Mais tarde, após uma série de perdas familiares e mudanças, Naiá decidiu sair da linha de frente das redes e mergulhar na produção estratégica. “Eu já tinha me exposto demais. Sempre fui introspectiva. Queria ficar nos bastidores, ajudando outras vozes a aparecerem.”

Foi assim que nasceu a BND - uma sigla que já teve significados variados, mas que no geral significa Bijuxdabru Negócios Digitais. Mais do que um nome, é um símbolo de continuidade: “O que começou com artesanato virou estratégia de marca para empresas e organizações sociais”, afirma.

De cases corporativos a glossários sociais

Um dos primeiros marcos da BND foi o trabalho de gestão de redes sociais para Mirtes, mãe do menino Miguel, que morreu após cair do nono andar de um prédio enquanto a patroa fazia as unhas. A BND ajudou a transformar o luto em plataforma de denúncia e ativismo.

Depois disso, vieram as consultorias para Netflix, PwC, e a criação de um glossário social indígena para a agência Mynd. “Na época, eu era a única funcionária indígena. Me perguntavam se eu era índia ‘de verdade’, de que ‘tribo’ eu vinha. Faltava base, sensibilidade. Então resolvi criar um material educativo”, conta Naiá.

Com o tempo, Naiá passou a ser chamada para palestras sobre diversidade e ESG. Foi a São Paulo Fashion Week, esteve no RD Summit, e se reuniu com Luiza Helena Trajano para propor um núcleo de mulheres indígenas no Grupo Mulheres do Brasil.

Empreender com ancestralidade

Hoje, Naiá e a mãe tocam a BND com o apoio de freelancers indígenas - todos com vínculo direto com seus povos. “Não contrato alguém só porque é indígena. Contrato porque é bom no que faz e também porque sei que precisamos abrir caminhos,” afirma Naiá.

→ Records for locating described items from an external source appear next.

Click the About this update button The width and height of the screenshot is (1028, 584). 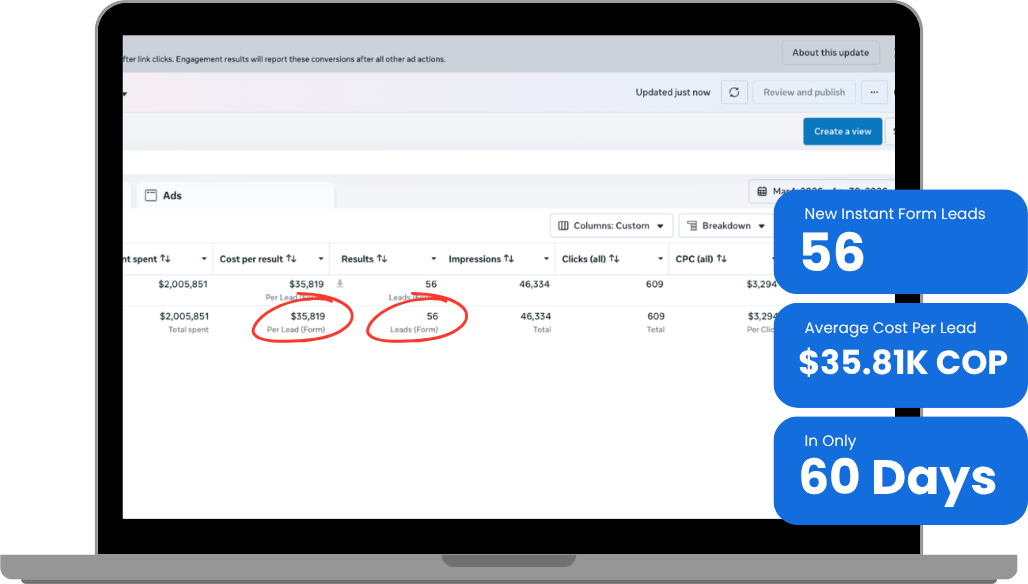tap(831, 52)
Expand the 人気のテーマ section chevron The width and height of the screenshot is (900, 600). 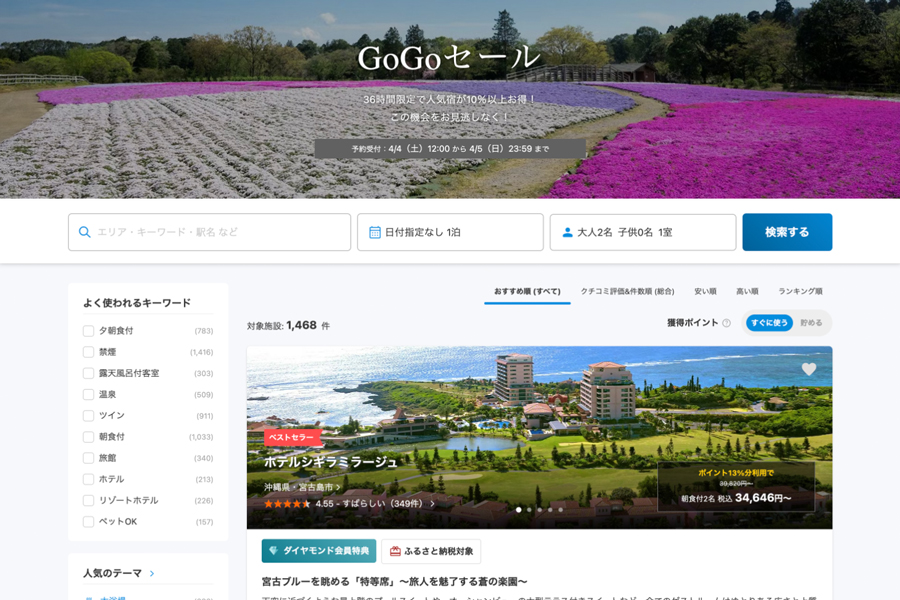tap(153, 571)
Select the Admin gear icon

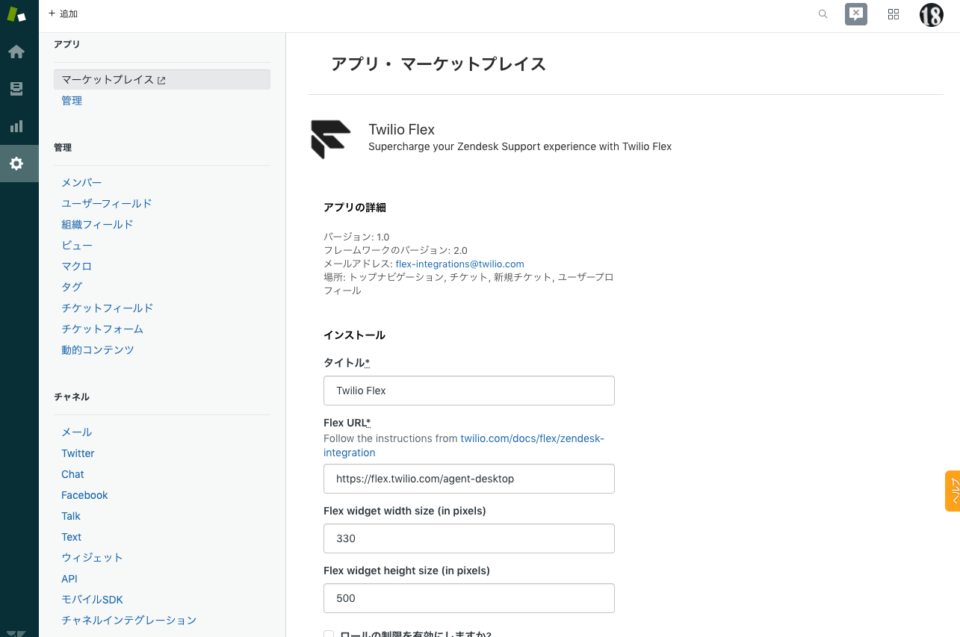pyautogui.click(x=15, y=163)
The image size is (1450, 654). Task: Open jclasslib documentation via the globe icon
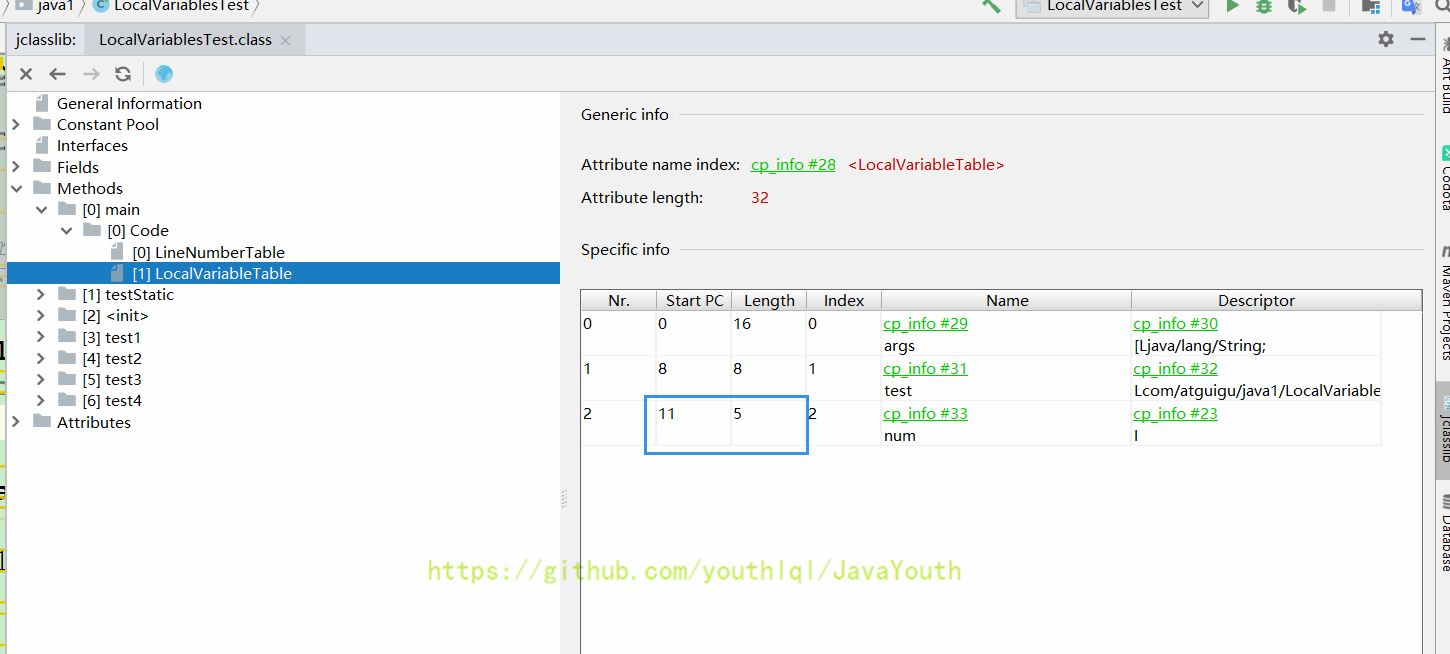(163, 73)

A agência ainda opera no modelo home office e fatura por projeto. O valor mínimo cobrado já não é mais os R$ 50 ou R$ 100 do começo - uma mudança que veio com autovalorização e clareza de propósito. “Percebi que estavam me oferecendo menos por ser mulher indígena. E que era hora de dizer não.”

O crescimento da empresa tem vindo também por meio de editais, parcerias com o Ministério da Cultura e o Ministério dos Povos Indígenas, e da crescente demanda de empresas por comunicação com mais representatividade.

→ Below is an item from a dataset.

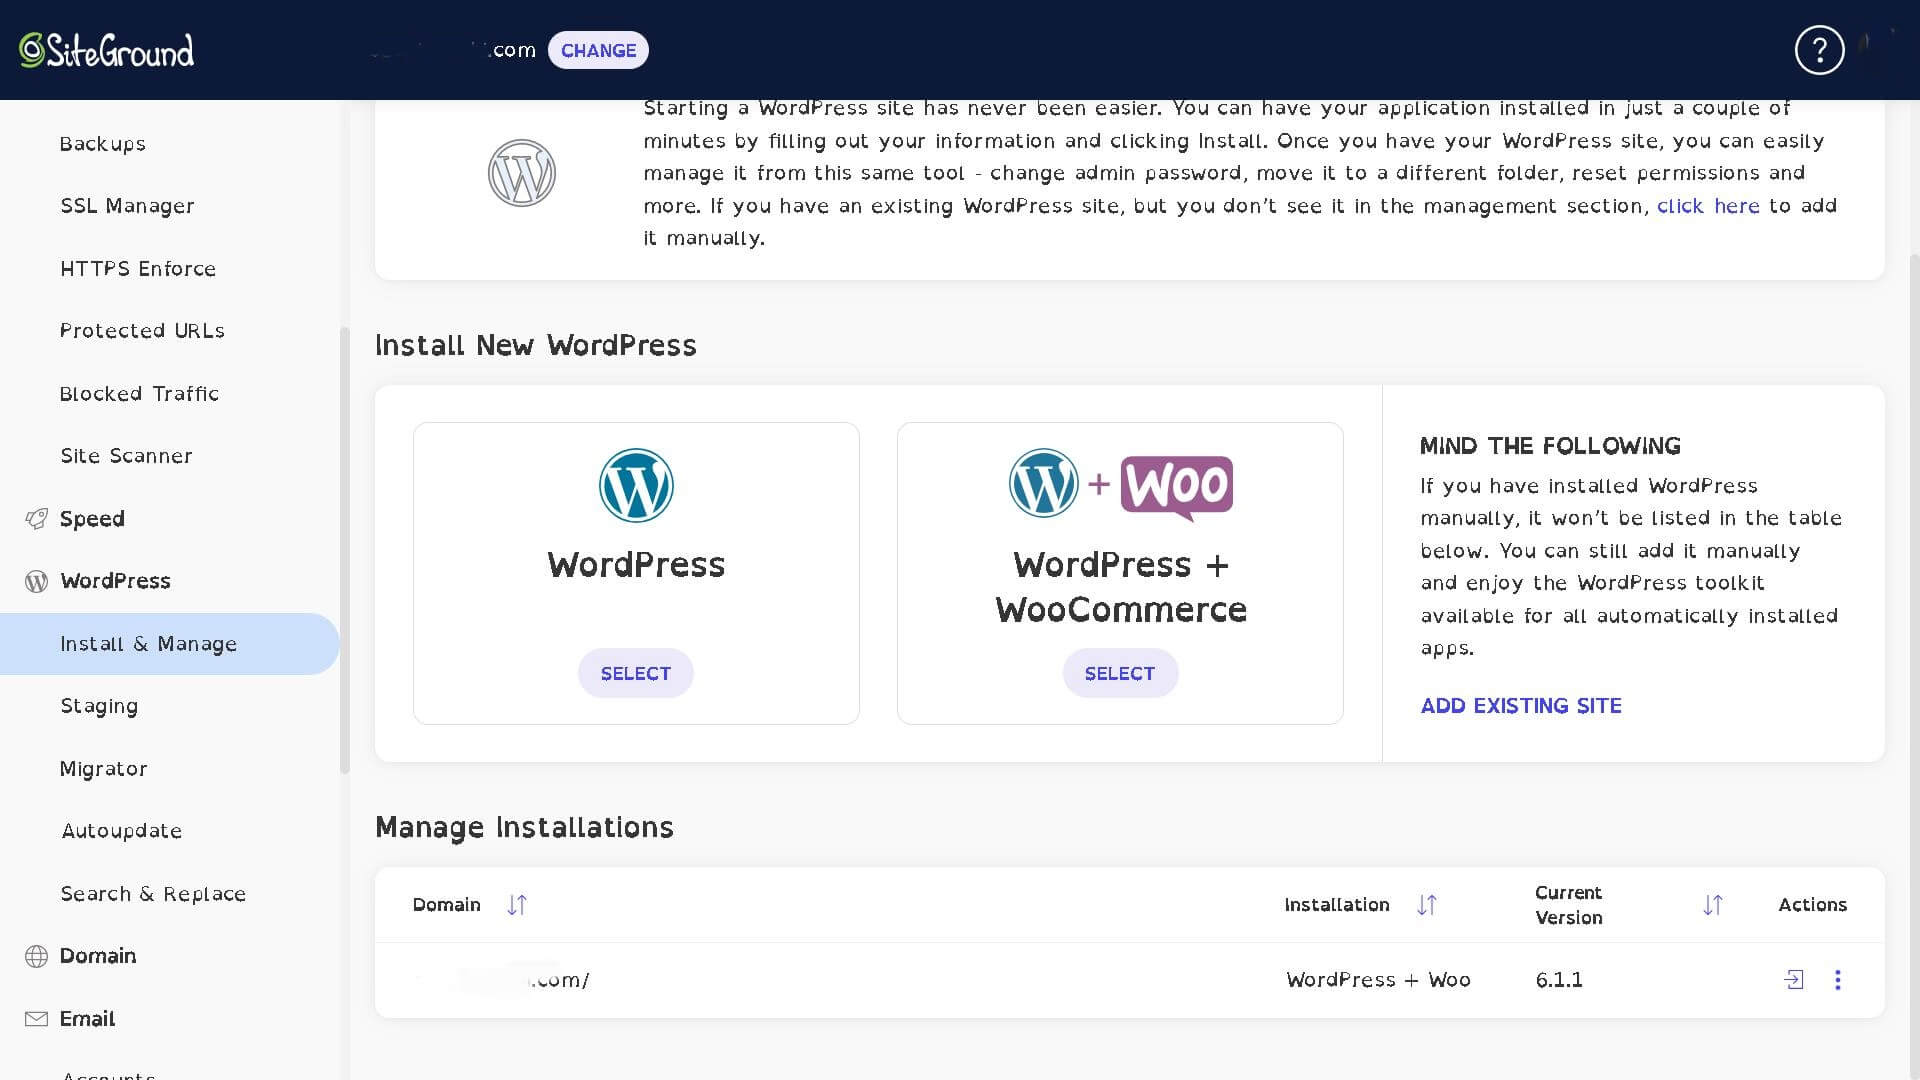
Task: Click ADD EXISTING SITE link
Action: 1520,704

Apesar disso, Naiá não pensa em crescimento linear. Seu caminho é outro. “O movimento indígena é circular. O que eu vivo hoje, meus ancestrais viveram no passado. Se a BND crescer, será pela realização que começou com os meus ancestrais, só estou dando continuidade.”

"Quem pratica a igualdade não precisa de utopia"

Entre os ensinamentos que carrega, Naiá cita a matriarca Amotara Tupinambá, liderança que iniciou o processo de repatriação do manto Tupinambá - artefato sagrado que esteve por mais de 300 anos na Dinamarca e retornou ao Brasil em 2024. “A Amotara dizia: ‘Quem pratica a igualdade não precisa de utopia’. Isso me guia.”

Com apenas 21 anos, Naiá já traça um caminho raro no empreendedorismo brasileiro: lidera uma empresa autoral, que busca impacto social e cultural, e atua como ponte entre mundos - o digital e o tradicional. E segue com um objetivo claro:

“Quero que mais jovens indígenas se vejam nesse lugar. Que saibam que podem ser designers, redatores, estrategistas. Que a comunicação também é um território nosso. E que, para sermos respeitados, não precisamos estar pintados, de cocar. Precisamos ser ouvidos.”